• Goal of the exercise: All records need to be reproduced exactly. Keep every word as it is.

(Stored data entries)
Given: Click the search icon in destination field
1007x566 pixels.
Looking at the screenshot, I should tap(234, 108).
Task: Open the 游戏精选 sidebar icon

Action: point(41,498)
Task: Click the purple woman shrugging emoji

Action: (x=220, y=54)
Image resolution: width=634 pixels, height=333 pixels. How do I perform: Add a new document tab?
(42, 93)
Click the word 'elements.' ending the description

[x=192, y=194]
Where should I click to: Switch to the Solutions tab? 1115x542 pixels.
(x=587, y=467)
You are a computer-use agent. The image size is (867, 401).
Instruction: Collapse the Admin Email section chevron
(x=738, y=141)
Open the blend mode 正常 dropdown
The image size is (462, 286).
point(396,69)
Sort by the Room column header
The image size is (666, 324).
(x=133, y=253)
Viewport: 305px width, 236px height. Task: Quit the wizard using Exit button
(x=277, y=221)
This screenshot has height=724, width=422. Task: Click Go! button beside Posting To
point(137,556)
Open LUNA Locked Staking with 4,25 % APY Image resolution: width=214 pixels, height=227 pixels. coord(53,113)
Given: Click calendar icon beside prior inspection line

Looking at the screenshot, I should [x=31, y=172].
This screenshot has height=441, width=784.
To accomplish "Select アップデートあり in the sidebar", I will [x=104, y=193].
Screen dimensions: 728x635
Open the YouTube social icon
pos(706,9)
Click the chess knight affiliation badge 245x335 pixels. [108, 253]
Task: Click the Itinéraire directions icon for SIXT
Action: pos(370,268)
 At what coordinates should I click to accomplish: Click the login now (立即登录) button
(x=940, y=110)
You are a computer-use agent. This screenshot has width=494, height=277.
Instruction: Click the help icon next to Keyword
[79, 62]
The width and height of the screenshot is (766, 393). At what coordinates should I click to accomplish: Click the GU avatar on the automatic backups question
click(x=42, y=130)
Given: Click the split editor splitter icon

• Written response:
Given: Click the search icon in destination field
1007x566 pixels.
Looking at the screenshot, I should tap(234, 108).
Task: Open the 游戏精选 sidebar icon

Action: point(41,498)
Task: Click the purple woman shrugging emoji

Action: (x=220, y=54)
Image resolution: width=634 pixels, height=333 pixels. How do I perform: Add a new document tab?
(42, 93)
Click the word 'elements.' ending the description

[x=192, y=194]
Where should I click to: Switch to the Solutions tab? 1115x542 pixels.
(x=587, y=467)
You are a computer-use agent. The image size is (867, 401).
Instruction: Collapse the Admin Email section chevron
(x=738, y=141)
Open the blend mode 正常 dropdown
The image size is (462, 286).
point(396,69)
Sort by the Room column header
The image size is (666, 324).
(x=133, y=253)
Viewport: 305px width, 236px height. Task: Quit the wizard using Exit button
(x=277, y=221)
This screenshot has height=724, width=422. Task: Click Go! button beside Posting To
point(137,556)
Open LUNA Locked Staking with 4,25 % APY Image resolution: width=214 pixels, height=227 pixels. coord(53,113)
Given: Click calendar icon beside prior inspection line

Looking at the screenshot, I should [x=31, y=172].
This screenshot has height=441, width=784.
To accomplish "Select アップデートあり in the sidebar", I will [x=104, y=193].
Screen dimensions: 728x635
Open the YouTube social icon
pos(706,9)
Click the chess knight affiliation badge 245x335 pixels. [108, 253]
Task: Click the Itinéraire directions icon for SIXT
Action: pos(370,268)
 At what coordinates should I click to accomplish: Click the login now (立即登录) button
(x=940, y=110)
You are a computer-use agent. This screenshot has width=494, height=277.
Instruction: Click the help icon next to Keyword
[79, 62]
The width and height of the screenshot is (766, 393). At what coordinates should I click to accomplish: Click the GU avatar on the automatic backups question
click(x=42, y=130)
Given: Click the split editor splitter icon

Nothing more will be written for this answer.